This whole chapter is a picture of God’s great sacrifice of his dear Son, the Lord Jesus Christ, in the place of sinners.
There are so many things portrayed in this chapter that I cannot possibly cover them all in one message. It is a picture of...
· Great faith!
· God’s great purpose of grace!
· Substitutionary redemption by Christ!
· And God’s great provision of grace for his people in Christ!
But tonight I can only touch the highlights.
I. Notice first, THE TIME WHEN THIS TRIAL WAS BROUGHT UPON ABRAHAM (V. 1).
“And it came to pass after these things” - After all the other trials, hardships, heartaches, and difficulties he had already endured, perhaps Abraham had begun to think, “At last, the storms are over.”
· This is the man who had been called to leave his home and family.
· This is the man who had buried his father, Terah, in Haran.

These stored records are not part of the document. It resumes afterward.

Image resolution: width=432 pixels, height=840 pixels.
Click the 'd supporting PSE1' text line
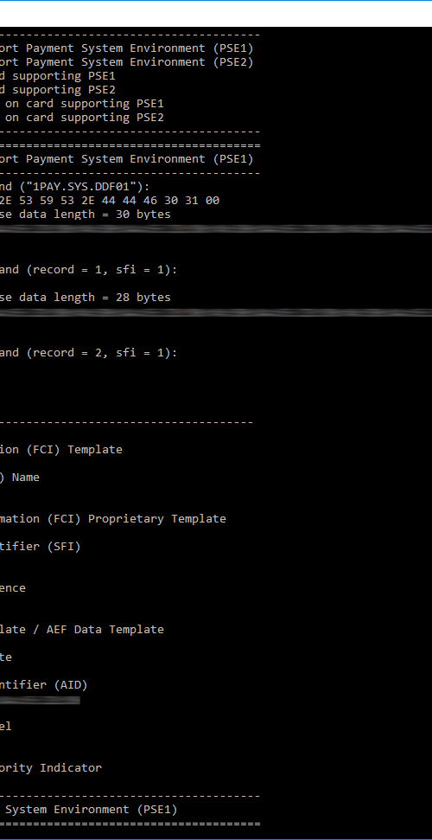(x=58, y=76)
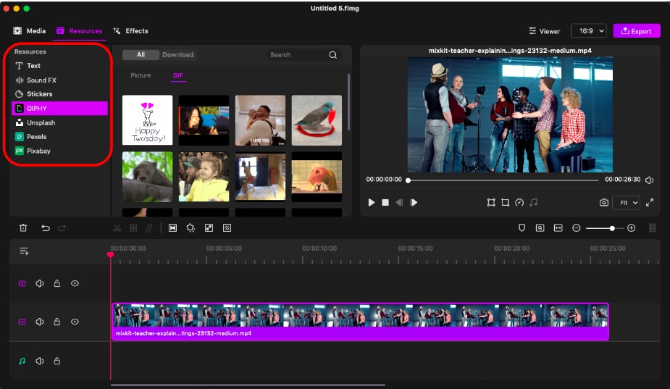
Task: Click the crop icon below the preview
Action: (x=505, y=203)
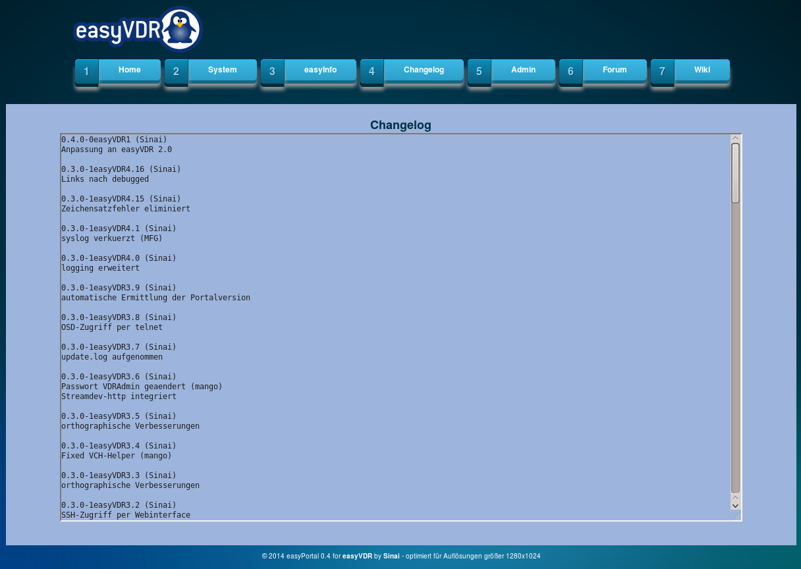Click the number 6 badge beside Forum
The width and height of the screenshot is (801, 569).
[570, 71]
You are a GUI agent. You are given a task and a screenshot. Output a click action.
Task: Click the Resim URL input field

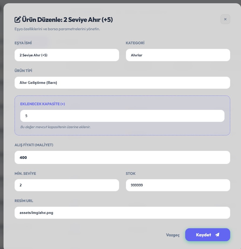122,213
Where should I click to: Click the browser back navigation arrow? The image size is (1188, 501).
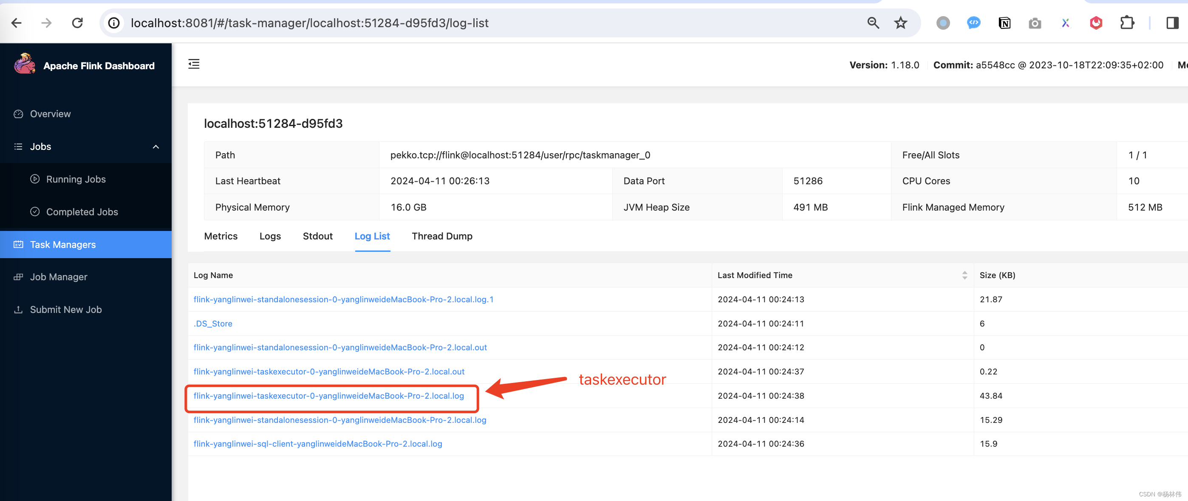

· This is the man who had to endure the family strife with Lot.
· This is the man who had to go to war with the heathen kings to save Lot.
· This is the man who had to wait 25 years for God to fulfil his promise - Isaac.
· This is the man who had seen his brother’s family swept away in God’s wrath.
· This is the man who had been required to cast his son out of his house.
Abraham must have thought to himself, after all that he had been through, “Now the worst is over. Now I will live in peace. Ishmael is gone. Hagar is gone. Lot is gone. But I have Sarah and Isaac. All is well.” But it was not so. “It came to pass after these things that God did tempt,” test, try, and prove, “Abraham.” Abraham had been tested again and again. But now the Lord seems to say, “My son, give me thine heart” (Prov. 23:26).
II. Secondly, THE ONE WHO BROUGHT THIS TRIAL UPON ABRAHAM WAS THE LORD HIS GOD - “God did tempt Abraham” (v.
The word tempt here means, “to try,” “to test,” or “to prove” (James 1:2, 3, 12). God brought this trial upon Abraham, not because he was angry at him, but because he loved him. The purpose of the trial was to prove to Abraham the reality of his faith and to reveal to Abraham the glory of his grace in Christ. When the trial was over, Abraham knew himself better than he did before. And he knew Christ better than he did before.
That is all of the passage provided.